A história do Valência no último ano e meio é a história da amizade entre três homens. Peter Lim, o milionário de Singapura que adquiriu o controlo do clube; Jorge Mendes, o super-agente que ajudou a construir o projecto desportivo; e Nuno Espírito Santo, o primeiro cliente de Mendes e escolhido para treinar a equipa. Durante um ano, estas ligações de amizade fizeram do Mestalla o céu na terra: Lim foi buscar várias dezenas de milhões à carteira para gastar em jogadores representados por Mendes e Espírito Santo guiou a equipa ao quarto lugar na Liga espanhola, garantindo o regresso, dois anos depois, à fase de grupos da Liga dos Campeões.

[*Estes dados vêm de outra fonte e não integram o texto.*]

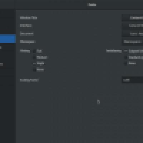143x143 pixels.
Task: Click the first setting row label
Action: [x=29, y=18]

Mas depois as coisas começaram a correr mal. Os resultados não apareceram, os sinais de mal-estar no balneário tornaram-se evidentes e a contestação dos adeptos foi subindo de tom. Com a equipa em nono lugar no campeonato após 13 jornadas (e a depender de terceiros para chegar aos oitavos-de-final da Champions), Nuno Espírito Santo não viu outra saída que apresentar a demissão. E Lay Hoon, a gestora que Peter Lim colocou na presidência do Valência, já anunciou que o próximo treinador “não terá qualquer relação com Mendes”.

“Isto não é um adeus, é um até breve”, disse ontem Nuno Espírito Santo, na despedida definitiva de Valência. A passagem do treinador português pelo Mestalla durou menos de ano e meio: houve momentos idílicos mas ultimamente tinha-se transformado num suplício, com os cânticos “Nuno vai-te já” a serem uma constante nas bancadas. “Cada jogo no Mestalla deve ser uma festa e não uma oportunidade de contestar o treinador. Não sei se existe ou existiu uma campanha contra mim. Sei é que na apresentação [da equipa] foi uma surpresa que o Mestalla me assobiasse”, assumiu o técnico.

O ponto final para Nuno Espírito Santo chegou com a oitava derrota da temporada (a quarta no campeonato). O Valência perdeu em Sevilha por 1-0, num jogo em que não fez sequer um remate enquadrado com a baliza adversária para amostra, e em que terminou reduzido a nove jogadores. Foi em Sevilha, no Sánchez Pizjuán, que o português fez a estreia oficial enquanto treinador do Valência, em Agosto de 2014 (1-1). E foi no mesmo local que orientou o emblema che pela última vez. A decisão de abandonar o cargo já estava tomada antes da partida, revelaria Nuno Espírito Santo: “Antes do jogo, falei com o presidente e com Peter Lim e tomámos a melhor decisão para o Valência”.

A forma como a saída do técnico foi tratada deixou muita gente intrigada. “Nuno esteve na linha lateral a ver a sua antiga equipa não ser capaz de rematar uma única vez à baliza, sabendo que era a última vez; no campo, os seus jogadores não o sabiam”, escreveu o correspondente do The Guardian em Espanha, Sid Lowe. O comunicado no site oficial do Valência só surgiu no dia seguinte ao jogo em Sevilha e não esclarecia se o treinador português se tinha demitido ou se tinha sido despedido.

As circunstâncias da partida de Nuno Espírito Santo foram semelhantes àquelas da sua chegada a Valência. Ainda antes de formalizada a tomada de controlo de Peter Lim, o português já era anunciado como treinador. “O projecto de Lim implicou o desembolso de 200 milhões de euros, investimento de difícil justificação na maioria das contratações”, escreveu o El País, onde se lia também: “Os adeptos e parte do balneário consideravam que as decisões de Nuno eram marcadas pelo critério de Jorge Mendes, que formou o plantel com futebolistas de escasso reconhecimento e estatuto, pagos pelo clube a um preço elevado, para benefício do próprio Mendes”. “É inevitável que todas as decisões no Valência sejam interpretadas através de Lim e Mendes, ainda que isso nem sempre possa ser justo”, apontou Sid Lowe.

O tema é incómodo para o Valência, como se percebeu nas palavras da presidente Lay Hoon: “Estou farta de falar de Jorge Mendes. Se Jorge Mendes controlasse o clube, Nuno nunca teria saído. Tudo se baseia nos resultados, no rendimento e no esforço [da equipa]. Não acredito que o novo treinador venha a ser alguém relacionado com Mendes”, sublinhou. Esta noite será Salvador González “Voro”, um homem da casa, a orientar a equipa na visita ao Barakaldo, a contar para a primeira mão dos 16 avos-de-final da Taça do Rei. Quem vai estar no banco de suplentes a comandar o Valência no sábado, na recepção ao Barcelona da 14.ª jornada da Liga espanhola, ainda é uma incógnita.